Stefan Nann: Melvin Capital, ein Hedgefonds gegen den sich der Groll der wallstreetbets Nutzer vor allem gerichtet hat, brauchte von anderen Hedgefonds oder Banken eine kräftige Finanzspritze, um die zeitweisen Verluste seiner Short-Positionen ausgleichen zu können. Auf einigen Brokerplattformen wurden zeitweise Käufe in der Gamestop-Aktie unterbunden. Hier gibt es einige Spekulationen, u.a. dass Hedgefonds den Broker diese Vorgaben gemacht haben. Eine andere Theorie ist, dass die Broker ihre Eigenkapitalquote erhöhen mussten, um die Positionen abzusichern. Was bei Käufen jedoch etwas schwierig nachzuvollziehen ist. Auf jeden Fall hat sich nach diesen Vorkommnissen die SEC eingeschaltet um den Sachverhalt zu untersuchen.
Handelt es sich bei der Aktion von WallStreetBets aus Ihrer Sicht um illegale Marktmanipulation?

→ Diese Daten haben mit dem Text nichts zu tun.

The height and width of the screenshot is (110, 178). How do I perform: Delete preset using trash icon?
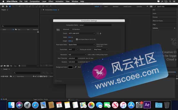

Stefan Nann: Zunächst sieht es nicht nach Marktmanipulation aus. Die Shortseller haben bei der Aktie massiv auf einen Kursverfall gesetzt, die Masse in Social Media hat es geschafft eine kritische Masse zu mobilisieren um die Shortseller in eine Ecke zu drängen und ihre Short-Positionen aufzulösen wodurch sich der Kursanstieg exponentiell entwickelt hat. Das ist aus meiner Sicht keine Marktmanipulation und bestätigt vielmehr die Hypothese und Annahmen, die wir bei Stockpulse schon seit 10 Jahren vertreten und im kleinen jeden Tag beobachten. Abhängig davon, welche Theorie bei der Einschränkung der Käufe der Aktie über die Broker stimmt, kann hier durchaus eine Marktmanipulation im Raum stehen. Die Frage wird sein, ob sich das jemals klären können wird. Dafür haben die großen Hedgefonds sehr viel Macht.
Einige Broker-Apps wie Robin Hood haben den Handel mit Aktien von Gamestop und einigen anderen Titeln beschränkt und damit nicht nur Proteste, sondern auch strafrechtliche Ermittlungen ausgelöst. Welche Konsequenzen drohen den beteiligten Unternehmen?
Stefan Nann: Na ja, im Prinzip ist dieses Vorgehen nicht ohne Geschmäckle, wenn man bedenkt, was der Grund sein könnte. „Die Hand, die mich füttert beißt man nicht.“ Falls die Theorie mit den Hedgefonds und Brokern stimmt, muss es letztlich Konsequenzen geben von Seiten der Regulierungsbehörden. Ein Broker darf sich nicht zur Steighilfe für Hedgefonds machen, die so ihre Verluste begrenzen wollen. Insgesamt wird aber auch spekuliert, dass einige Fonds sogar noch mit Gewinn aus den Positionen kommen. Dennoch dürften hier abschließend auch von Seiten der SEC noch weitere Schritte folgen.
Droht durch solche Aktionen eine generelle Instabilität an den Märkten?
Stefan Nann: Aus meiner Sicht nicht. Es sind freie Marktkräfte die einer höheren Volatilität unterliegen. Es ist die Aufgabe des Risk Management, die richtigen Schritte einzuleiten. Auch die professionellen Anleger haben Zugang zu den Foren und Quellen und können ihre Strategien unter Berücksichtigung dieser Daten anpassen.